| What is being asked |
Copy out every line of the data below word for word, leaving out the pictures.

| Provided information |
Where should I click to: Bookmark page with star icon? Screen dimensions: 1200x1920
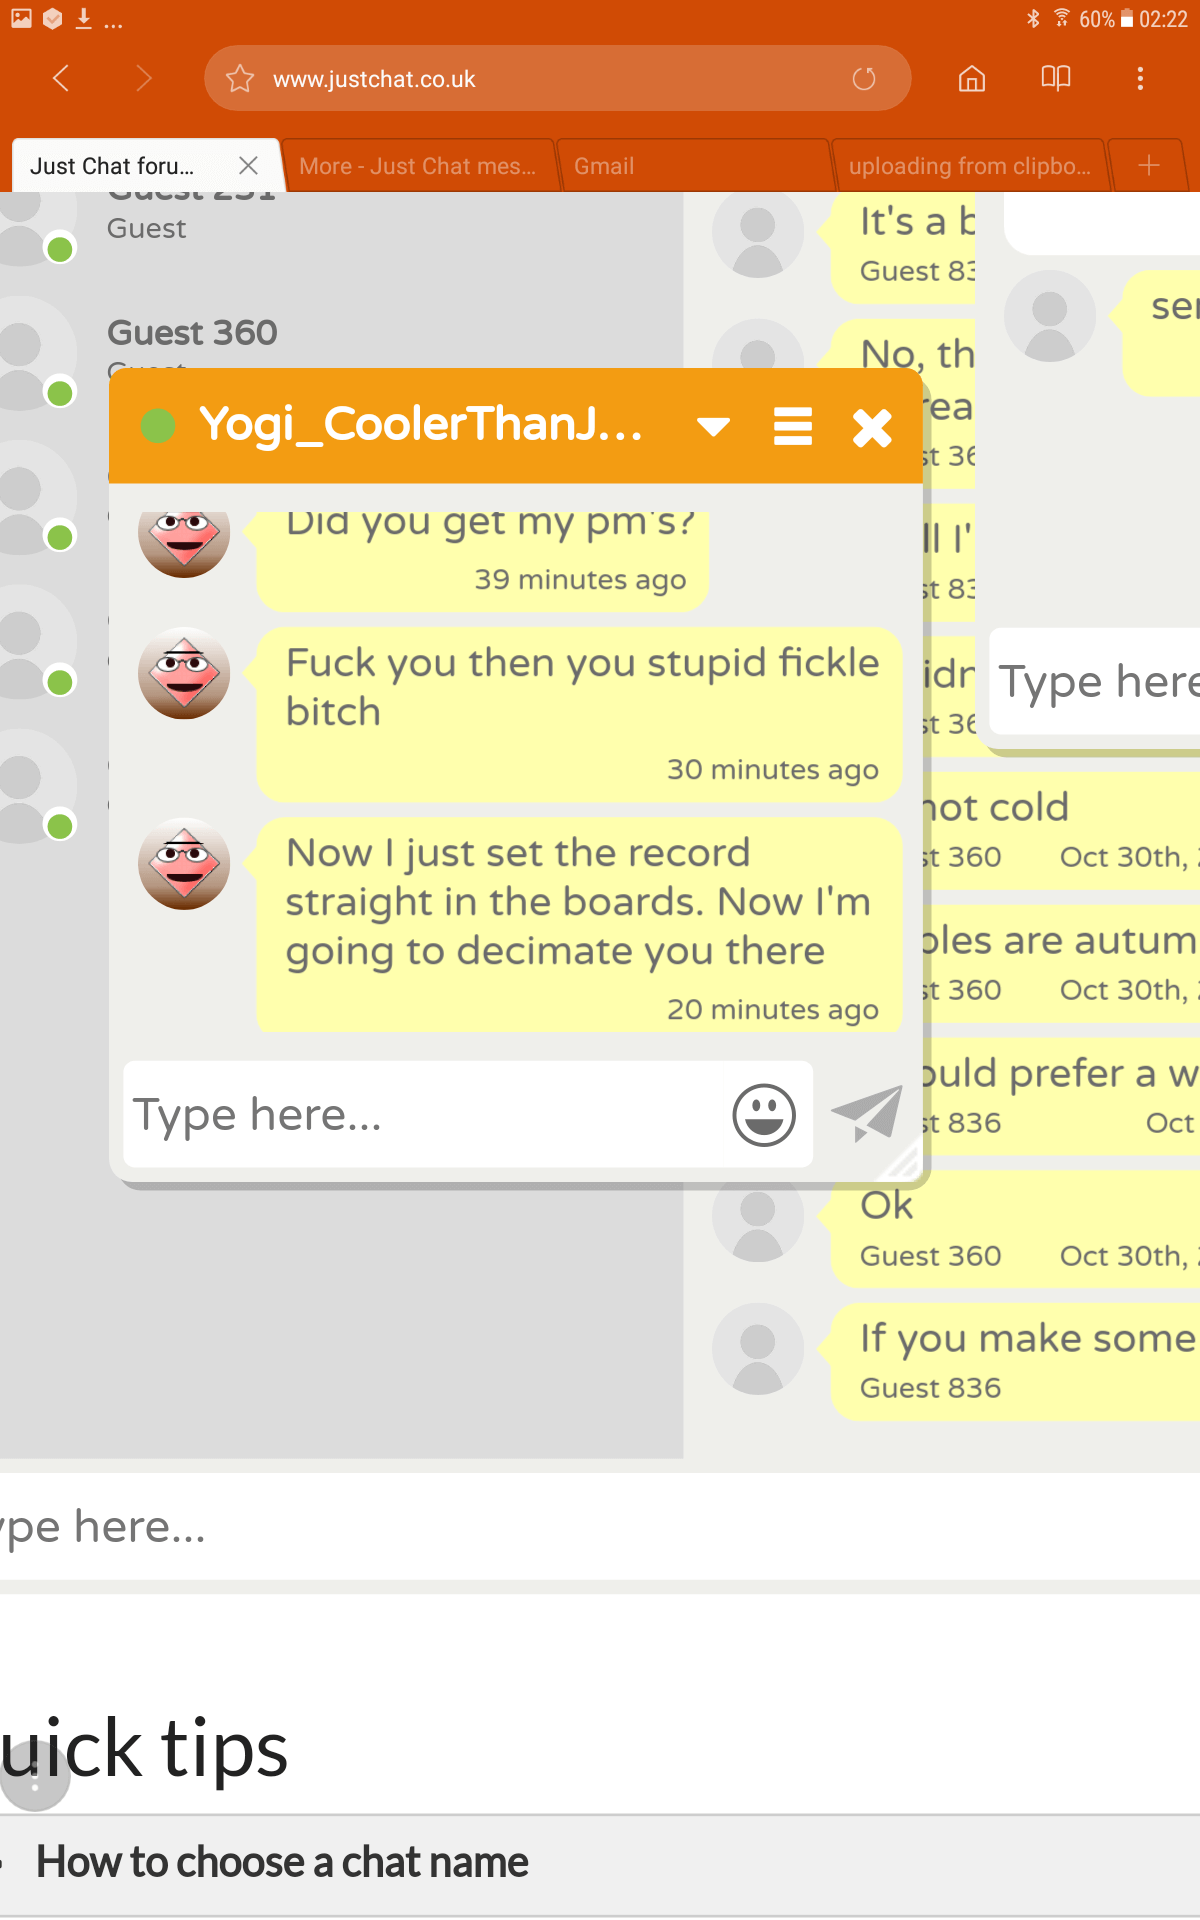tap(240, 79)
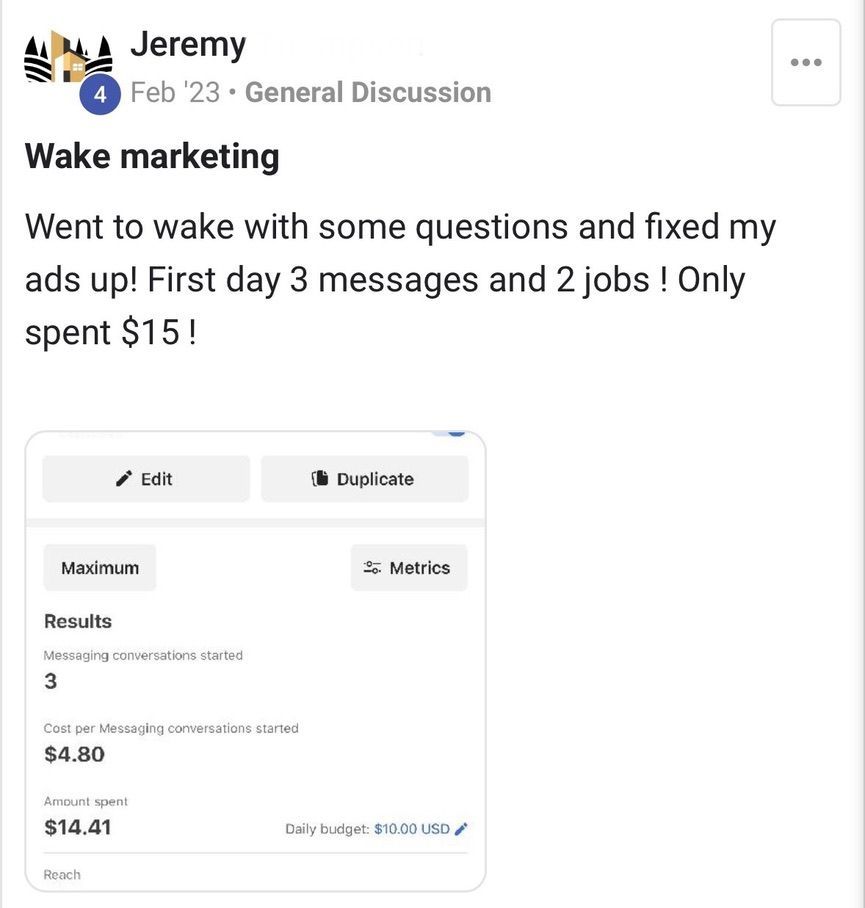Open Jeremy's profile via his name
Screen dimensions: 865x908
188,44
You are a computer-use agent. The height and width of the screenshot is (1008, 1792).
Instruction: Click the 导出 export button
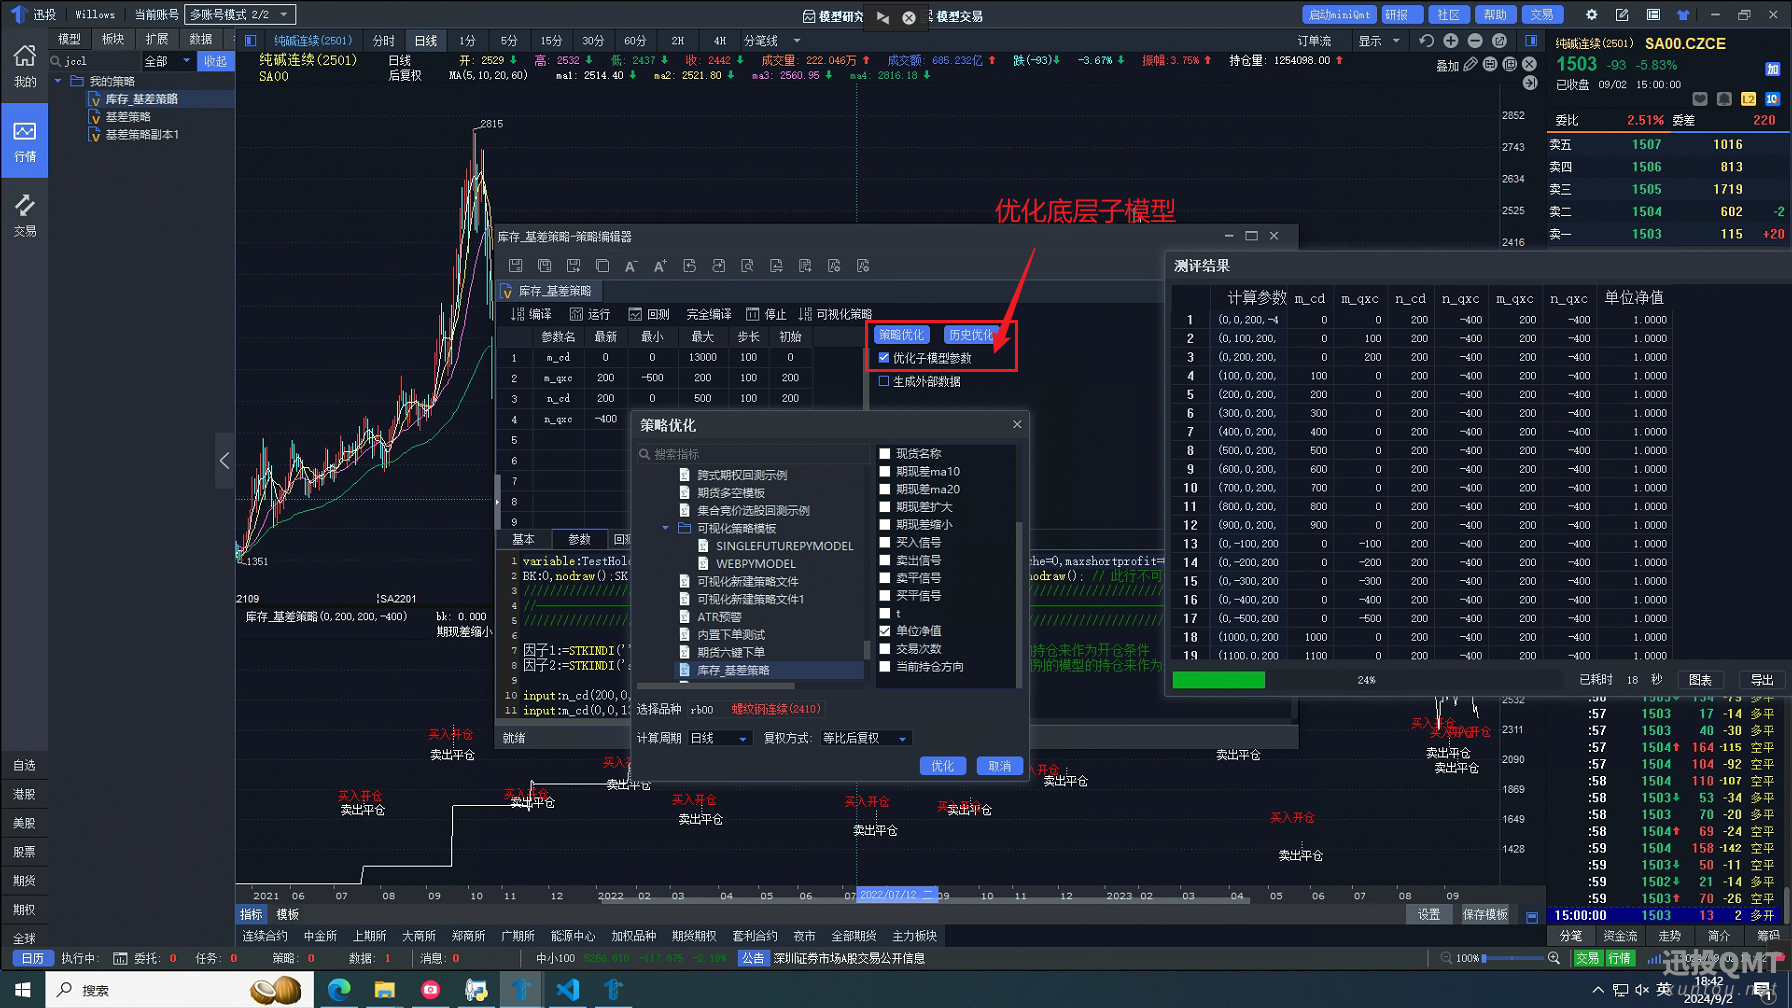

| Solution |
Where should I click to: Bookmark page with star icon? Screen dimensions: 1200x1920
tap(240, 79)
Open Jeremy's profile via his name
Screen dimensions: 865x908
188,44
You are a computer-use agent. The height and width of the screenshot is (1008, 1792).
Instruction: Click the 导出 export button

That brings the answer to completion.